96-Core Processor Made of Chiplets

For decades, the trend was for more and more of a computer's systems to be integrated onto a single chip. Today's system-on-chips, which power smartphones and servers alike, are the result. But complexity and cost are starting to erode the idea that everything should be on a single slice of silicon.

Already, some of the most of advanced processors, such as AMD's Zen 2 processor family, are actually a collection of chiplets bound together by high-bandwidth connections within a single package. This week at the IEEE Solid-State Circuits Conference (ISSCC) in San Francisco, French research organization CEA-Leti showed how far this scheme can go, creating a 96-core processor out of six chiplets.

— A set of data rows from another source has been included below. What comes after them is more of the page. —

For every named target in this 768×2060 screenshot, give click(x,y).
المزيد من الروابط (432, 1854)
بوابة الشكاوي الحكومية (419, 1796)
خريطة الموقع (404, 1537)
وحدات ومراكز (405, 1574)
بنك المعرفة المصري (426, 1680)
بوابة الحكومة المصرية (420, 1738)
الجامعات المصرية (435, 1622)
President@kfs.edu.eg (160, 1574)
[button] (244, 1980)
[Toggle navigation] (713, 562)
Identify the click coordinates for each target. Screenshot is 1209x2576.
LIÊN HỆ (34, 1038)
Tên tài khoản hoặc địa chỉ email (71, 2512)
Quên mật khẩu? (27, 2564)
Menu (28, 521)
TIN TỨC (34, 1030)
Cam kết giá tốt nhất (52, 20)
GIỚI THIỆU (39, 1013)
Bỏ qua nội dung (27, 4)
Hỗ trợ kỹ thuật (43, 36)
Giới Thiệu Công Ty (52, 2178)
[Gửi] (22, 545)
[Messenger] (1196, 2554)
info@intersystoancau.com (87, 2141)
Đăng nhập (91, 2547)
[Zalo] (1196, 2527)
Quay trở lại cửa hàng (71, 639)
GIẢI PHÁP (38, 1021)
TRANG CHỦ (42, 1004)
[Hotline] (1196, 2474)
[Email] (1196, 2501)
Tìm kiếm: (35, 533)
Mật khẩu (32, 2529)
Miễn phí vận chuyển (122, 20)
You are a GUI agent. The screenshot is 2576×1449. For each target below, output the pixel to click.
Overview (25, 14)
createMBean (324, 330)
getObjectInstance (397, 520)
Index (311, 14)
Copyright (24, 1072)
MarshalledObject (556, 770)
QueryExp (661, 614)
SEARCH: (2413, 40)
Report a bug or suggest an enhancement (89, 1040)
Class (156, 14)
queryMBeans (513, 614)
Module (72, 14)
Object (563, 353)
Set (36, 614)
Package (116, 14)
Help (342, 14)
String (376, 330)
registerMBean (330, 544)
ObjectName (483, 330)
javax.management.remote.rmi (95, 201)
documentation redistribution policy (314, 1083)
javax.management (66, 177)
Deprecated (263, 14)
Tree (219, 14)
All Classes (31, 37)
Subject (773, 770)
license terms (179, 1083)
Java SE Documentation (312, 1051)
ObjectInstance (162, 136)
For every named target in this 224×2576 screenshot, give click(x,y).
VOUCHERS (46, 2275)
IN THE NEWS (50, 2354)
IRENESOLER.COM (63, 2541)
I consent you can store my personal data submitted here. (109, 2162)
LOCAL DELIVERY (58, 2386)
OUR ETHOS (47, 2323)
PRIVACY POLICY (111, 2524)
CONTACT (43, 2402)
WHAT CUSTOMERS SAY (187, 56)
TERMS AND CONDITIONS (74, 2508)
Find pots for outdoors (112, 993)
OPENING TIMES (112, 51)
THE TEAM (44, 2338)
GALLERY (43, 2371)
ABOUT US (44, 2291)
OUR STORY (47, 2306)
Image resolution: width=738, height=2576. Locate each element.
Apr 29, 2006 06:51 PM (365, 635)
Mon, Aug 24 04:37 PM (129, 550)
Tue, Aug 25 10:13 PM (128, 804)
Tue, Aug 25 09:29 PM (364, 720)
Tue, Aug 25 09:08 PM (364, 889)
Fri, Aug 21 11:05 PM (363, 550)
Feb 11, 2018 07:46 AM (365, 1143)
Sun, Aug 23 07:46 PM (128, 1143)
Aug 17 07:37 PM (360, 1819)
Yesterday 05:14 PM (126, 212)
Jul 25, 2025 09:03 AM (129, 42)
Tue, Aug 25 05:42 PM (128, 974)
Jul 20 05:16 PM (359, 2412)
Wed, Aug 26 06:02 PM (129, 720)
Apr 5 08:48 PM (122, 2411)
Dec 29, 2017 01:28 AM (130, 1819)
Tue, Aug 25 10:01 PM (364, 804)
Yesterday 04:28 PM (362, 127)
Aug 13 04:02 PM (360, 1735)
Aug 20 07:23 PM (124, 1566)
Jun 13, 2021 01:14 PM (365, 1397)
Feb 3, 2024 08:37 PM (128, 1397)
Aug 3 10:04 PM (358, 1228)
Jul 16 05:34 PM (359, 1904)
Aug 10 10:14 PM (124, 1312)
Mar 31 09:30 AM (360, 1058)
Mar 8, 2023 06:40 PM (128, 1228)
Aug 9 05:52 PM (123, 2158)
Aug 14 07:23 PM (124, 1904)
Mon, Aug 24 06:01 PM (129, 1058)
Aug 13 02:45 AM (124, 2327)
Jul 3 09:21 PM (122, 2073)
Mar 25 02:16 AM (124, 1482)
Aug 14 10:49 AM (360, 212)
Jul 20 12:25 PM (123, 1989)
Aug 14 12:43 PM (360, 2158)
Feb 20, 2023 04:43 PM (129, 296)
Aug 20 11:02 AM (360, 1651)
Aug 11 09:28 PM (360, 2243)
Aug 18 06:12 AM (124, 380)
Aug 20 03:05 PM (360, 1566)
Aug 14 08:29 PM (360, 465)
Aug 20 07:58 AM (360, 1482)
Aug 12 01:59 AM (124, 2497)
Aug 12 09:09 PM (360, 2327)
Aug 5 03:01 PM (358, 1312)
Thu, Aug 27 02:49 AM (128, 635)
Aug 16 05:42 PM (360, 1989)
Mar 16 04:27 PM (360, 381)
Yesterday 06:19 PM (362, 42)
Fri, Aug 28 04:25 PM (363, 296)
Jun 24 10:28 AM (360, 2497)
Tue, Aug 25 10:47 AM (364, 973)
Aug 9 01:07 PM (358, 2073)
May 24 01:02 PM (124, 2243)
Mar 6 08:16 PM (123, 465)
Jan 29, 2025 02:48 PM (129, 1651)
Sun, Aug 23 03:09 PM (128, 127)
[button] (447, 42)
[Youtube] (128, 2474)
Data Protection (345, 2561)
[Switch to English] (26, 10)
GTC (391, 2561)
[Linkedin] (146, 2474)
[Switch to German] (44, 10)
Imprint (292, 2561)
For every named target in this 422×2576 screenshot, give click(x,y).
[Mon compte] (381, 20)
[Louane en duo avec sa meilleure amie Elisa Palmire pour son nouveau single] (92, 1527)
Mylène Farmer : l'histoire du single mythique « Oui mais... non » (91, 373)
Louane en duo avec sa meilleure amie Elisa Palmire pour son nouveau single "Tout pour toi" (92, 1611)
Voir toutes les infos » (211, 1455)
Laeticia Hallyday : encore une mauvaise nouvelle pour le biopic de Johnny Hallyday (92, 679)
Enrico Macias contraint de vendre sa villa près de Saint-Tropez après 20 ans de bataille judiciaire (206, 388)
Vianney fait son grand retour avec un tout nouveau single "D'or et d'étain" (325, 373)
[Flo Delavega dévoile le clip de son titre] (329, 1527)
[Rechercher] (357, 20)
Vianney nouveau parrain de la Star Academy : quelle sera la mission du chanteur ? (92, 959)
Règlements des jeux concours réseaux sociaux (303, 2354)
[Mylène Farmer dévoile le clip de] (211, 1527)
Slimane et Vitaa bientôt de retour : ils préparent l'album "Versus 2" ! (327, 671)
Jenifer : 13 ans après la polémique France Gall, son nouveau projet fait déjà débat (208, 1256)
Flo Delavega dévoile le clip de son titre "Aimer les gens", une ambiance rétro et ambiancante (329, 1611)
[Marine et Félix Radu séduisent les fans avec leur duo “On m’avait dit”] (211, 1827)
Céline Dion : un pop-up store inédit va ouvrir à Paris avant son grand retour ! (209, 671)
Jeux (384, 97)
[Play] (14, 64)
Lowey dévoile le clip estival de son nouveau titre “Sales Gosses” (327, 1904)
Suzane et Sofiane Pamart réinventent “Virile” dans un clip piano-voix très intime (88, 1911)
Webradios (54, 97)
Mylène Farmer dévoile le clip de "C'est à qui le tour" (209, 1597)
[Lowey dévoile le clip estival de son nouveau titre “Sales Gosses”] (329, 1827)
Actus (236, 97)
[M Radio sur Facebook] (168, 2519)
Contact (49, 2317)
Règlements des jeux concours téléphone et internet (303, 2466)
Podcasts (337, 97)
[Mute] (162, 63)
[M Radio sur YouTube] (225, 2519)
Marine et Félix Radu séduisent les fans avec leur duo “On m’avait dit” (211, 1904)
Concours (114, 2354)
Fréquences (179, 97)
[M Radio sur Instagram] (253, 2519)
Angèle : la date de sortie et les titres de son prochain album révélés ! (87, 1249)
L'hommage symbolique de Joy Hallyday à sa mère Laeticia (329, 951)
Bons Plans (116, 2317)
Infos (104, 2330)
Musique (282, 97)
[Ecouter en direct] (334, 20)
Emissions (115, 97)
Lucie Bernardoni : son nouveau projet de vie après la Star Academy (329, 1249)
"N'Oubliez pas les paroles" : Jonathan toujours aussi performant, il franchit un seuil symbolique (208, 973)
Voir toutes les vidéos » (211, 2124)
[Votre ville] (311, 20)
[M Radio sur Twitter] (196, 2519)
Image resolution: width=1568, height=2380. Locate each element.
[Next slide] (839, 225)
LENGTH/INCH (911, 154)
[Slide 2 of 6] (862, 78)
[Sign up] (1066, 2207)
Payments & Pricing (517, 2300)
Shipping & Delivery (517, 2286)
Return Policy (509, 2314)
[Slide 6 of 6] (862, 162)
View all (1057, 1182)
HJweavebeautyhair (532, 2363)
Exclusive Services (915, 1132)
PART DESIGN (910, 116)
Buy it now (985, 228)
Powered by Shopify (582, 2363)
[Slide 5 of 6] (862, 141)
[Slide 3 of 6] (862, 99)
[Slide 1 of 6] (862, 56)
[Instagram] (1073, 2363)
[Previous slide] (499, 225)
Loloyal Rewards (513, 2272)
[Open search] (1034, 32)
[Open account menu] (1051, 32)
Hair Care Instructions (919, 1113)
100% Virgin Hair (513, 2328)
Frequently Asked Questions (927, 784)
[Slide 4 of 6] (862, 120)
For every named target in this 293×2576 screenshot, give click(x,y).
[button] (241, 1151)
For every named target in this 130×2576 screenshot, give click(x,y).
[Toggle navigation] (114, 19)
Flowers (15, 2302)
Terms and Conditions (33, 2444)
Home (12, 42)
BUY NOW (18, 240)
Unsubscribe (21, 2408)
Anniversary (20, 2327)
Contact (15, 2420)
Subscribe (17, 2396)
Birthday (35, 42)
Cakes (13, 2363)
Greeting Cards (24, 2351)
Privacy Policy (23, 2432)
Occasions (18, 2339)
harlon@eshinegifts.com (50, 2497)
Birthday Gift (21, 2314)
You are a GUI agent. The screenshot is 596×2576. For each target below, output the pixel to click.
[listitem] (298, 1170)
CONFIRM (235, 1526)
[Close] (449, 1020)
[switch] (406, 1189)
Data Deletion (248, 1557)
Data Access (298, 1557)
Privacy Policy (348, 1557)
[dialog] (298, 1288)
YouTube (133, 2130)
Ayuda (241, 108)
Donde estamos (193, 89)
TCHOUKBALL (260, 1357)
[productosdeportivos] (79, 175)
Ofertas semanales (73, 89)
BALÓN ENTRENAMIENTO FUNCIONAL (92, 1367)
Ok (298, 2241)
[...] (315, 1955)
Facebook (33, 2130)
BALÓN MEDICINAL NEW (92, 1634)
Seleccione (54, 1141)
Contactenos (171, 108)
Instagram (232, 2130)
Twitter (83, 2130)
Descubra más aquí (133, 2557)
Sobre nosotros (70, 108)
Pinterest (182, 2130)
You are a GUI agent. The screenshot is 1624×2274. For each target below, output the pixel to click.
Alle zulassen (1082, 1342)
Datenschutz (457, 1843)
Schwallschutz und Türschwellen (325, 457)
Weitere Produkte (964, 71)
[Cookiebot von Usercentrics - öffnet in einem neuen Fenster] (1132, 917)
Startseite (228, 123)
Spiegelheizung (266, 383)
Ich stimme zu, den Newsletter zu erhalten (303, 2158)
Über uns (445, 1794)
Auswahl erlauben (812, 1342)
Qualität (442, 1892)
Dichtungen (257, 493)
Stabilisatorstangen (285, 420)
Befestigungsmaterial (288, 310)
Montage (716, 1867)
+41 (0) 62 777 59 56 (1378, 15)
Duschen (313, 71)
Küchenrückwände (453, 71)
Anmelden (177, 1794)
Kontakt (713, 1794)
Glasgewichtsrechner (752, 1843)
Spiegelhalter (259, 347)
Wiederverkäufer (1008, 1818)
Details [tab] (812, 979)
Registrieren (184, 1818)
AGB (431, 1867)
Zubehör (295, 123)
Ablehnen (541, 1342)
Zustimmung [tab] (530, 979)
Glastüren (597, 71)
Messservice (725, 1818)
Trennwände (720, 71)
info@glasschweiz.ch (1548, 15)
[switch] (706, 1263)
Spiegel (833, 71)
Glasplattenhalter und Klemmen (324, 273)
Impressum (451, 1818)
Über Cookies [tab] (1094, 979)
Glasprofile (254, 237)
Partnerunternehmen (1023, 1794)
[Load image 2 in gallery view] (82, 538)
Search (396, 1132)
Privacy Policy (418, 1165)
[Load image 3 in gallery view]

The CEA-Leti chip-for want of a better word-stacks six 16-core chiplets on top of a thin sliver of silicon, called an active interposer. The interposer contains both voltage regulation circuits and a network that links the various parts of the core's on-chip memories together. Active interposers are the best way forward for chiplet technology if it is ever to allow for disparate technologies and multiple chiplet vendors to be integrated into systems, according to Pascal Vivet, a scientific director at CEA-Leti.

"If you want to integrate chiplets from vendor A with chiplets from vendor B, and their interfaces are not compatible, you need a way to glue them together," he says. "And the only way to glue them together is with active circuits in the interposer."